“It doesn’t matter where you are in the world; once you’ve assumed fire, the other two essentials for cooking are knives and ingredients.” The first line of Bought, Borrowed, and Stolen, the new cookbook by lesbian celebrity chef Allegra McEvedy, gives clear insight into her view of the world’s cuisine as something communal, indispensable and conquerable.
A star of BBC television and radio and a veritable gastronomical icon in the U.K., McEvedy is still little known to Americans. This is her fifth cookbook to date (though only the second available in the U.S.), and it is truly a truffle in the forest of your bookstore’s cluttered cookbook shelves.
Culled from the extensive hand-written and illustrated food diaries she has been keeping since the age of ten, the book is a collection of stories, knives and recipes from her travels around the world. The recollections compelled her to recreate her favorite “taste memories” and pose an accessible way for readers to eat their way around the globe within the comfort of their own kitchen.
McEvedy considers herself a “knife freak” like Julia Child (who coined the term), and her extensive, exotic collection of knives is beautifully documented in the book by photographer Andrew Montgomery.

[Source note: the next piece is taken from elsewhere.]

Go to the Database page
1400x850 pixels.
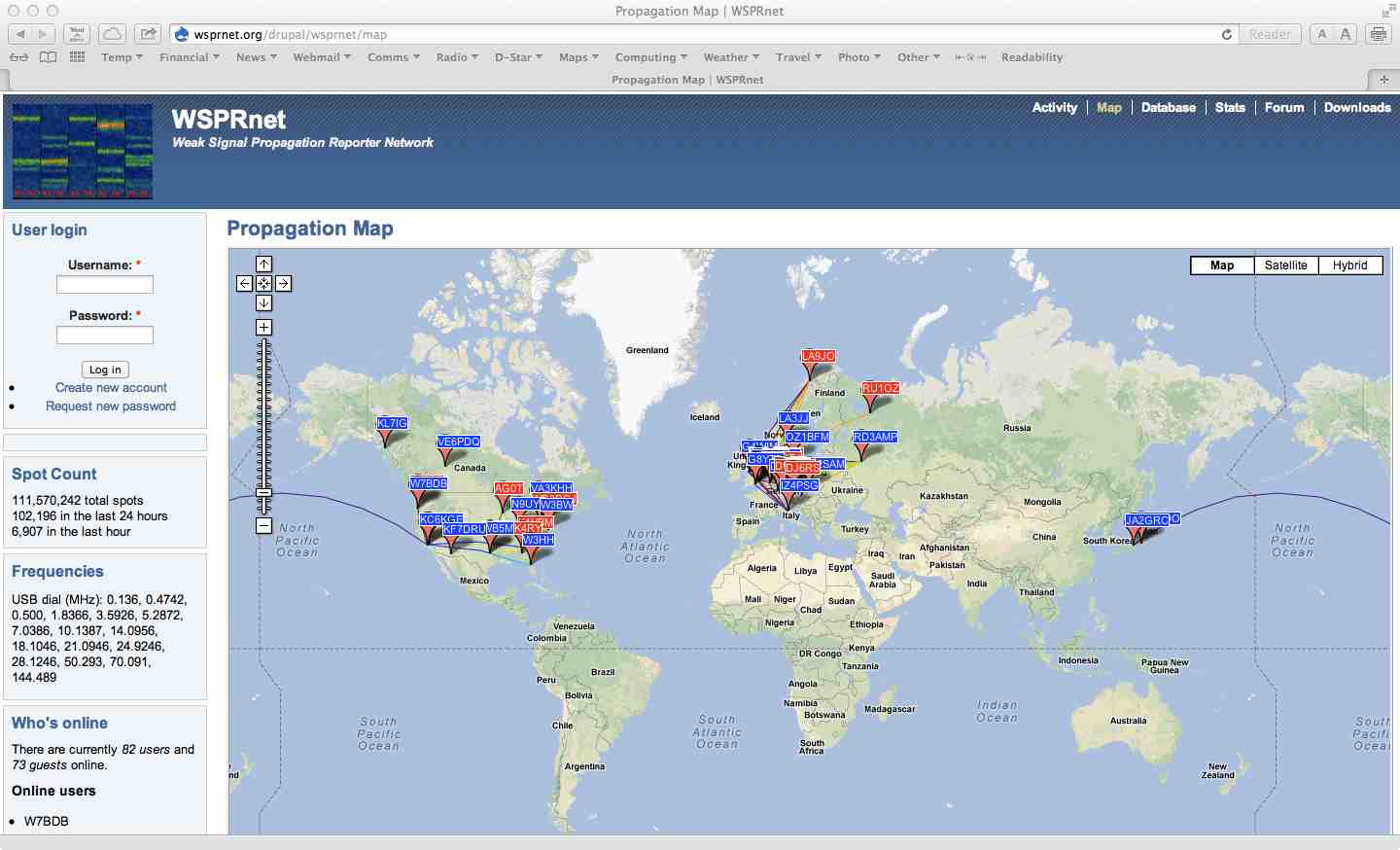point(1168,108)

Each recipe is mouthwateringly photographed too, and the organization of the book by regions of the world rather than the typical appetizer, entrée, dessert standard attests to its literary function as a travelogue more than simply an instructional manual.

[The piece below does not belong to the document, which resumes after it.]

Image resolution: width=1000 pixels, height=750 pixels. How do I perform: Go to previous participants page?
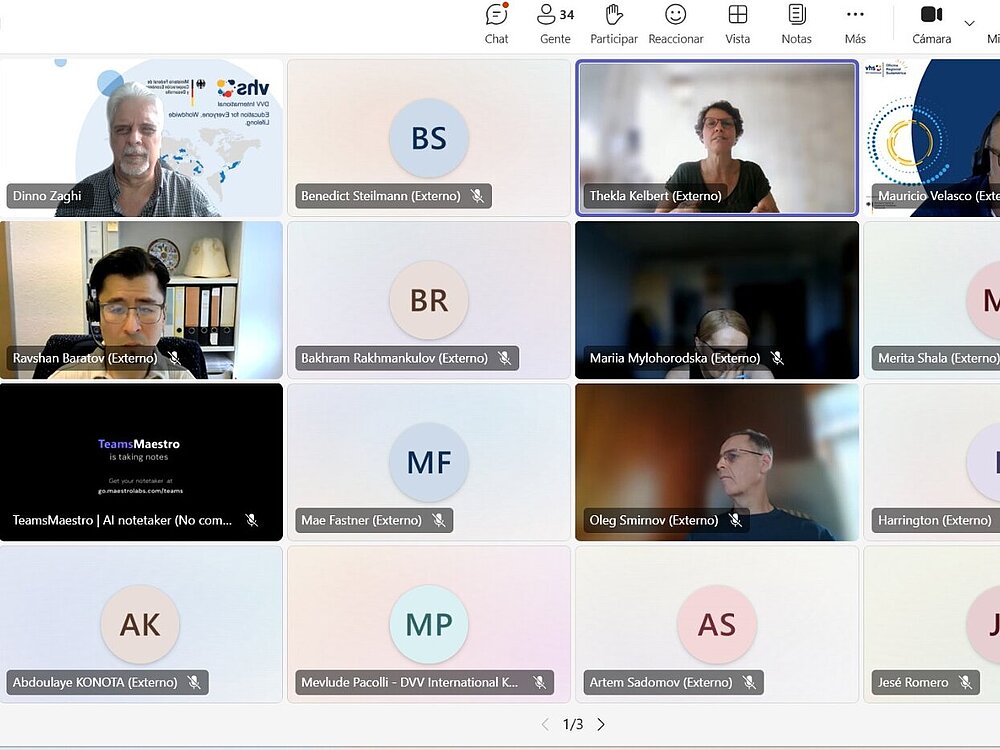pyautogui.click(x=545, y=724)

Perhaps what makes this one of the most accessible and fascinating cookbooks of recent memory are the stories that McEvedy tells. In concise, smart, sometimes hilarious prefaces to each region and recipe we learn intimate details of McEvedy’s life and travels, and the history of the people who first created these dishes for her. It reads like a memoir, and it’s a book she says “I knew I wanted to write for years.”
“It was based on something honest and true,” she adds. “I started to realize I had all these diaries full of recipes and drawings, though I can’t draw at all. And I would come home and try again and again to recreate these dishes and these taste memories from places as far as Beirut to New York City.”

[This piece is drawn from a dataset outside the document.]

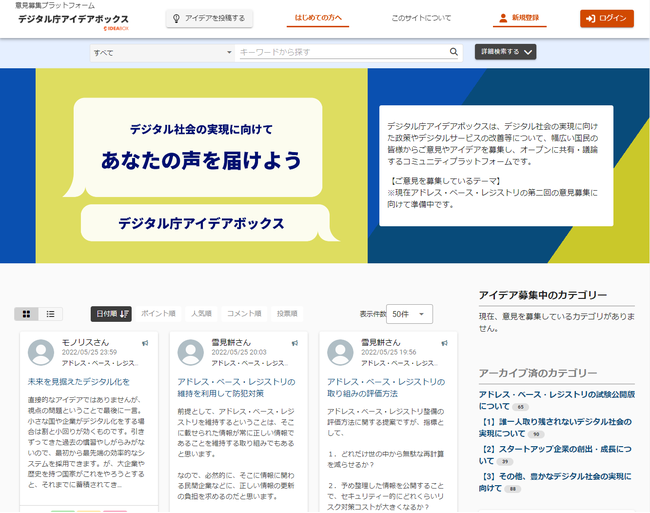Switch to grid view layout
Image resolution: width=650 pixels, height=513 pixels.
27,314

She concedes that she’s adapted some methods and swapped some ingredients to make these recipes “accessible… and in the odd case just downright possible” for the home cook. But the book is brimming with astoundingly creative ideas, shockingly simple ingredients, and wonderfully vibrant flavors.
A recipe from Barbados of Caribbean buljol, described as salt cod with lime and thyme and served on crackers, is exceptionally simple but bright, crisp, and unlike anything most American home cooks have ever tasted. And with quick, easy gems like Turkish olive walnut tapenade and Malawian chiponde (a high-nutrition peanut butter), to adventurous endeavors like Cuban rabbit lasagna and Lebanese kibbeh with tarator (meat croquettes with cucumber-yogurt sauce), there is something for everyone in these pages.
A must-have for the collection of any foodie, chef, knife-lover or traveler, Bought, Borrowed and Stolen will hopefully bring more of McEvedy’s superb cooking to the world, as she has so eagerly brought some of the world’s best cooking to us.